Com duração de no mínimo cinco anos, os alunos entram na Casa de Ensaio e são divididos em turmas com idades parecidas e de acordo com o nível no projeto. “Nós usamos o curso, o teatro, as oficinas artísticas, para que os alunos aprendam a viver em grupo. Nós temos um cuidado aqui dentro da Casa, em que eles aprendem muitos valores. Muitos alunos chegam muito violentos. É uma coisa que acontece de mais. Nós percebemos que as escolas estão muito violentas, então usamos a arte para sensibilizar essas crianças”, relata Eduardo.

Atualmente a Casa de Ensaio tem 100 alunos em média, com uma faixa etária de 10 a 17 anos.
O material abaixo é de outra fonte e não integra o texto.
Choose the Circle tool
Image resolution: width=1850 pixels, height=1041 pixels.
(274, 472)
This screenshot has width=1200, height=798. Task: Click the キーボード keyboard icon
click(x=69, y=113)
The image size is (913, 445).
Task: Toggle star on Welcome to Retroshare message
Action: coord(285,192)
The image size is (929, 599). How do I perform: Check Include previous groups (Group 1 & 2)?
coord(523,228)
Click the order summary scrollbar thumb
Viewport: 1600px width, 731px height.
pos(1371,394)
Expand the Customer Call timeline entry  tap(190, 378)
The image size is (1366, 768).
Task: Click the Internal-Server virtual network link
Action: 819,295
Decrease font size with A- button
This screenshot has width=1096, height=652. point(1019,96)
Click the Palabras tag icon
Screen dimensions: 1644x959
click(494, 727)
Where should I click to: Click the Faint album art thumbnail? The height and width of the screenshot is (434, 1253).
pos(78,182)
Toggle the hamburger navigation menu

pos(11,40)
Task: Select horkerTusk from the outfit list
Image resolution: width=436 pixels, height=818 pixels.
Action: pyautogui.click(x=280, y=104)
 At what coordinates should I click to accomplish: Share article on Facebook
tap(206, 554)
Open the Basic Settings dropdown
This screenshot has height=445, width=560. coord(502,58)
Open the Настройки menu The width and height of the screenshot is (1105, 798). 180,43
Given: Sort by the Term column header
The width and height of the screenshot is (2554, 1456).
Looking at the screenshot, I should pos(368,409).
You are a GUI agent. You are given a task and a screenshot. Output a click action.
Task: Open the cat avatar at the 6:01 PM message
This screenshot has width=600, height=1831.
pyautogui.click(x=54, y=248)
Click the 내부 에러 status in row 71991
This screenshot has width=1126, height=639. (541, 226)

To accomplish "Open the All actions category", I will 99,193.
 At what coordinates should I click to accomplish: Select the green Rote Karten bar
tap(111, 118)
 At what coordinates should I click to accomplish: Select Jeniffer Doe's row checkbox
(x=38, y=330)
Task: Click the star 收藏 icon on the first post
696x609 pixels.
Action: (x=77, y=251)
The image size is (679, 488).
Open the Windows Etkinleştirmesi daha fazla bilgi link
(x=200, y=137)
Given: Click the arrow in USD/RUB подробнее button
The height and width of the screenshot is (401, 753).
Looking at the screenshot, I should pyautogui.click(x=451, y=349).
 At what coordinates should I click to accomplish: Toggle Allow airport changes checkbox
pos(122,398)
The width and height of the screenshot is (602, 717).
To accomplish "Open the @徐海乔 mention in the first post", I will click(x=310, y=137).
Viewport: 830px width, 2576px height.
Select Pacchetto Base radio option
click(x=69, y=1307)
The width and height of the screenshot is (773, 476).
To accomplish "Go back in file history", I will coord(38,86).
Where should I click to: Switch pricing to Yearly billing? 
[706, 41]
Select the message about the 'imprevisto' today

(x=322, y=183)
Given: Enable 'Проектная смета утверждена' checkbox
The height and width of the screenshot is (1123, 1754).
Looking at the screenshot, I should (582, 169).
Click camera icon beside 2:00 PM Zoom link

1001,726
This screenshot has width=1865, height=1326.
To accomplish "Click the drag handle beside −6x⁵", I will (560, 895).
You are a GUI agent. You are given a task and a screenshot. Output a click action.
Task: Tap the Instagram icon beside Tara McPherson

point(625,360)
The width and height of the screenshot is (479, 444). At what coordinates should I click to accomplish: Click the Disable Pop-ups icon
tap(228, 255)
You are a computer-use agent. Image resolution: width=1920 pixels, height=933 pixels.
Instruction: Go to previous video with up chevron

As inscrições são abertas anualmente e são abertas no máximo 130 vagas, com foco nos alunos de 10 a 13 anos, pois a idéia é de que os adolescentes passem essa fase turbulenta e trabalhem através das oficinas artísticas estas transformações. “Nós não formamos cidadãos, porque todos nascem cidadãos, o nosso maior foco é que eles sejam pessoas melhores e comecem a ajudar a ter um mundo melhor, com menos violência e mais generosidade”, justifica Eduardo Ribeiro.

Nathalia Valdez, de 16 anos, está há 6 na Casa de Ensaio e contou que é muito bom fazer parte do projeto, pois faz muitos amigos e aprende várias oficinas legais, inclusive a de canto, que é a sua favorita. “Quando eu entrei era meio tímida, eu me enturmo fácil agora. Eu mudei o meu jeito de ser. Aqui nós aprendemos sobre coisas que não aprendemos na escola, fazemos amigos que vamos levar para a vida inteira e acrescentamos muito na nossa vida”, admite. "Tudo o que eu sou hoje, eu devo à Casa de Ensaio, a todas as pessoas que eu conheci aqui dentro e principalmente a Laís, que é minha grande mestre e me ensinou tudo", declara Eduardo Ribeiro.